The novelty of this study lies in its focus on position-related PIs during surgeries—an area that has been underexplored compared to other clinical settings. By integrating the ELPO score into routine surgical practice, healthcare teams can better predict and reduce the risk of PIs, ultimately improving patient outcomes.

Future studies in this field should explore preventive strategies tailored to specific surgical positions and investigate the long-term outcomes of PIs.

5.1 Recommendations

Patient positioning should be carefully evaluated to prevent PIs during surgical procedures. Appropriate support surfaces are essential to protect areas vulnerable to pressure. Regular skin assessments should be conducted throughout surgeries to maintain skin integrity, and periodic checks should be performed to prevent the development of PIs. Patients in high-risk groups, including those with chronic conditions and specific demographic risk factors (e.g., age and BMI), should undergo comprehensive preoperative evaluations, and personalised care plans should be developed for them. Additionally, patients who undergo surgery under general anaesthesia should be closely monitored during both the intra- and postoperative periods to detect early signs of PIs. Given the high incidence of Stage I injuries observed in this study, intraoperative preventive strategies, such as frequent skin inspections, minimising shear and friction forces, using pressure-relieving devices, and considering intraoperative repositioning when feasible, should be emphasised. Enhancing nurse education on PI prevention and regularly updating best practices are critical for improving patient outcomes.
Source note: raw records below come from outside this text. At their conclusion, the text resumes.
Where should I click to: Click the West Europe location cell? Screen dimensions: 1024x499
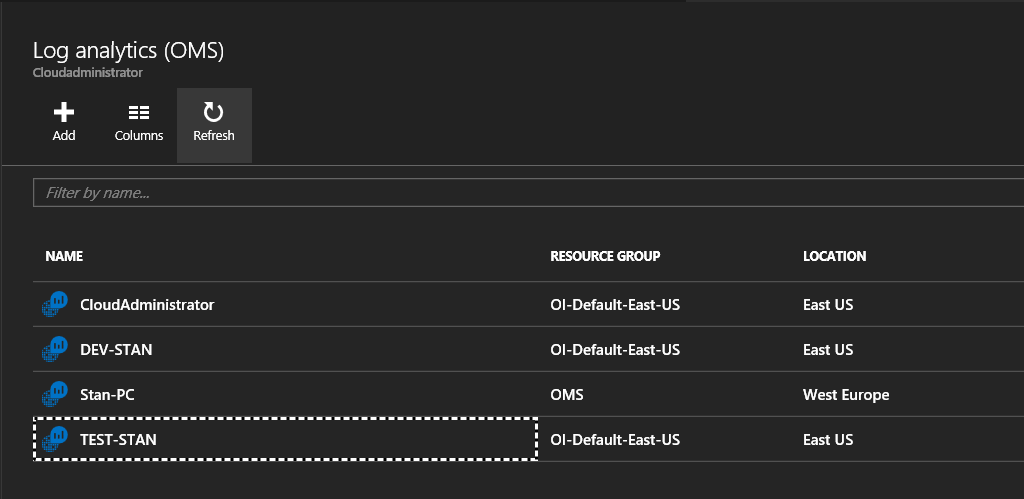tap(845, 395)
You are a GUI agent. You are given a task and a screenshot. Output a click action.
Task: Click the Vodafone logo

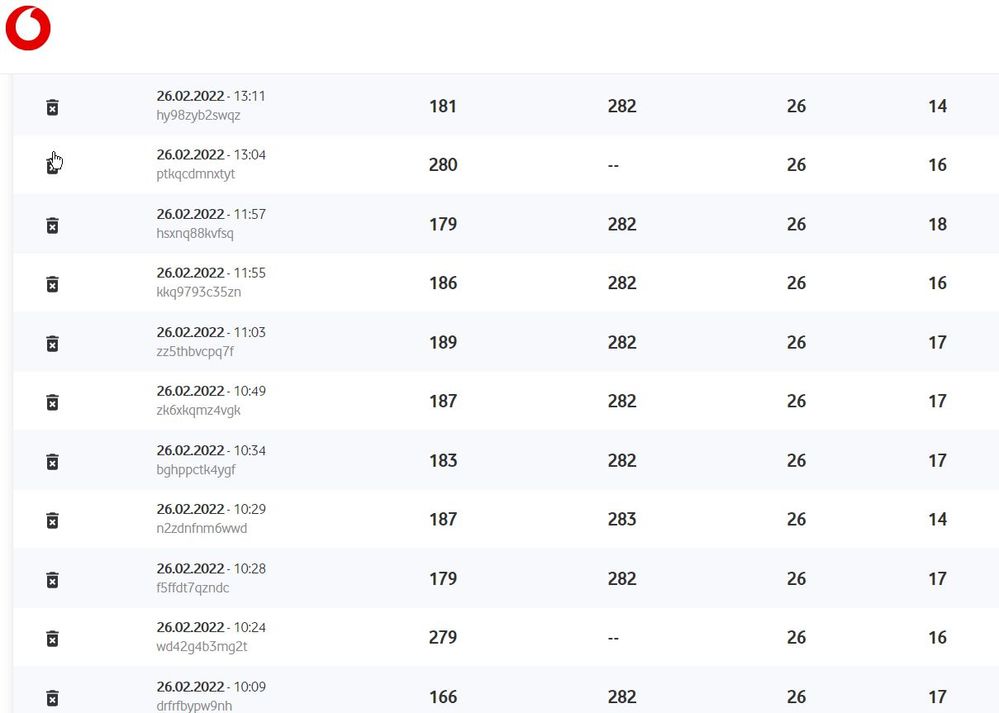click(28, 28)
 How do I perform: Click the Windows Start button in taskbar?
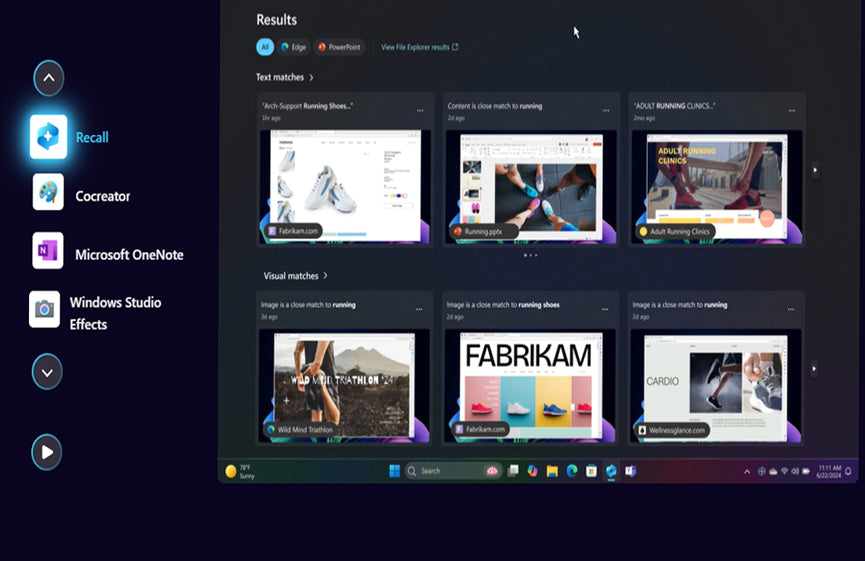coord(394,471)
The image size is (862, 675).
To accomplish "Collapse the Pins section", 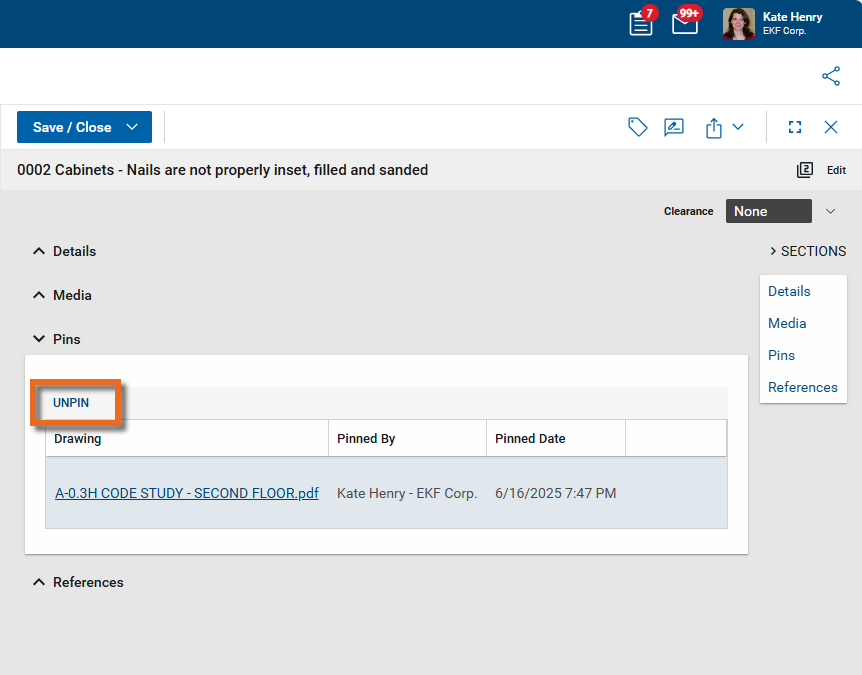I will [39, 339].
Future research should focus on developing new strategies to prevent PIs and applying these findings across diverse patient populations to increase the generalisability and effectiveness of the results.

Acknowledgements

We would like to thank all the healthcare personnel working in the surgical units at Pamukkale University Hospitals and Prof. Dr. Arzu Tuna for their contributions to our study.

    Ethics Statement

    Written permission was obtained from Sengul et al. [28], who conducted the first validity and reliability study of the ELPO scale in Turkey, for use of the ELPO questionnaire. This study was approved by the ethics committee of a university hospital and by the individual surgical departments that participated (i.e., general, thoracic, neurosurgery, otolaryngology, urology, and orthopaedics). Written informed consent forms were signed by all patients who participated.

    Conflicts of Interest

    The authors declare no conflicts of interest.

    Data Availability Statement

    The data supporting the findings of this study are stored in SPSS software within the author's personal archive. The data are not publicly available in a data repository; however, access to the data may be granted upon reasonable request by contacting the corresponding author.